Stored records
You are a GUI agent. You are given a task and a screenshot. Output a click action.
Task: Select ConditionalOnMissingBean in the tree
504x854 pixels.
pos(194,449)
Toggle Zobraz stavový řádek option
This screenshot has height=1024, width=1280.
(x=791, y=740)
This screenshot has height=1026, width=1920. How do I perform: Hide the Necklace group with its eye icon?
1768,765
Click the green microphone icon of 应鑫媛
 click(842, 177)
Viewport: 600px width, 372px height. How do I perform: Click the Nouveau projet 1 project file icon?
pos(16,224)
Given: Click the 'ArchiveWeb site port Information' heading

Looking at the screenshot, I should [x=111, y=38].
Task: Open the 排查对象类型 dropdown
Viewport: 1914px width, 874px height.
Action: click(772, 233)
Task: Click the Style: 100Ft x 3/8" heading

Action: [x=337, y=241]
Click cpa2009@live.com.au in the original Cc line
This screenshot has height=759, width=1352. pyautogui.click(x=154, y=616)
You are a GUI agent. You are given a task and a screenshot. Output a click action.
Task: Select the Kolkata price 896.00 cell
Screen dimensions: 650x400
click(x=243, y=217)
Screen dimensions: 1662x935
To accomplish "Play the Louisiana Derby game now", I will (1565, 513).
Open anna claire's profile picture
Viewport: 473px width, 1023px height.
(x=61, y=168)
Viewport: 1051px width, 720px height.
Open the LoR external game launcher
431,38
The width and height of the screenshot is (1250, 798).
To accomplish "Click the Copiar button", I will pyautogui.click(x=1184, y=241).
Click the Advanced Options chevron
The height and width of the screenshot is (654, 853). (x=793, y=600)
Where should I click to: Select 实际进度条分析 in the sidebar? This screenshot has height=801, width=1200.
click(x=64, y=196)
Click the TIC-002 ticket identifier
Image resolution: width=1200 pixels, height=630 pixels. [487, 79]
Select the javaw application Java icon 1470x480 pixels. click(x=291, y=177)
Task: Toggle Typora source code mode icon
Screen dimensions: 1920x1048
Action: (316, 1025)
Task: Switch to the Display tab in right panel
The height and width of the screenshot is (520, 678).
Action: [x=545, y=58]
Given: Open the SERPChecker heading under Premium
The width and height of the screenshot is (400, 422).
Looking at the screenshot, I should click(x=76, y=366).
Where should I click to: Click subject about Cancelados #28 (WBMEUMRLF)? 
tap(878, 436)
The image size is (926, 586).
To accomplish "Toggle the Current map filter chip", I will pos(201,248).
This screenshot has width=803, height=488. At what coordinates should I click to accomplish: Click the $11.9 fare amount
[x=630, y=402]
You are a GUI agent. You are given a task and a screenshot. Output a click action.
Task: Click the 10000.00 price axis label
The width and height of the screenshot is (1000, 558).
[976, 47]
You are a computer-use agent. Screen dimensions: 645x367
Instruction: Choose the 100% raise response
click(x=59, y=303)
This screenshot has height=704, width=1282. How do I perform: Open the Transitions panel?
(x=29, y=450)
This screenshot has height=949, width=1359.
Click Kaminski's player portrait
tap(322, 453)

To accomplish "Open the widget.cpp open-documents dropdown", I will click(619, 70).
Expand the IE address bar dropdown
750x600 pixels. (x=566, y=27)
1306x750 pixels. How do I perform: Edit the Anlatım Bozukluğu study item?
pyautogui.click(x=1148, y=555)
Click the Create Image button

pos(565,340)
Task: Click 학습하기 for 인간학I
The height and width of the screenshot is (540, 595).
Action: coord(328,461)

* _Task instructions_: From the entries above, restate word for word the lines from the line containing "Open the LoR external game launcher" to the line containing "Task: Click the 10000.00 price axis label", both ends included, and nothing more.

* _Answer box_:
Open the LoR external game launcher
431,38
The width and height of the screenshot is (1250, 798).
To accomplish "Click the Copiar button", I will pyautogui.click(x=1184, y=241).
Click the Advanced Options chevron
The height and width of the screenshot is (654, 853). (x=793, y=600)
Where should I click to: Select 实际进度条分析 in the sidebar? This screenshot has height=801, width=1200.
click(x=64, y=196)
Click the TIC-002 ticket identifier
Image resolution: width=1200 pixels, height=630 pixels. [487, 79]
Select the javaw application Java icon 1470x480 pixels. click(x=291, y=177)
Task: Toggle Typora source code mode icon
Screen dimensions: 1920x1048
Action: (316, 1025)
Task: Switch to the Display tab in right panel
The height and width of the screenshot is (520, 678).
Action: [x=545, y=58]
Given: Open the SERPChecker heading under Premium
The width and height of the screenshot is (400, 422).
Looking at the screenshot, I should click(x=76, y=366).
Where should I click to: Click subject about Cancelados #28 (WBMEUMRLF)? 
tap(878, 436)
The image size is (926, 586).
To accomplish "Toggle the Current map filter chip", I will pos(201,248).
This screenshot has width=803, height=488. At what coordinates should I click to accomplish: Click the $11.9 fare amount
[x=630, y=402]
You are a GUI agent. You are given a task and a screenshot. Output a click action.
Task: Click the 10000.00 price axis label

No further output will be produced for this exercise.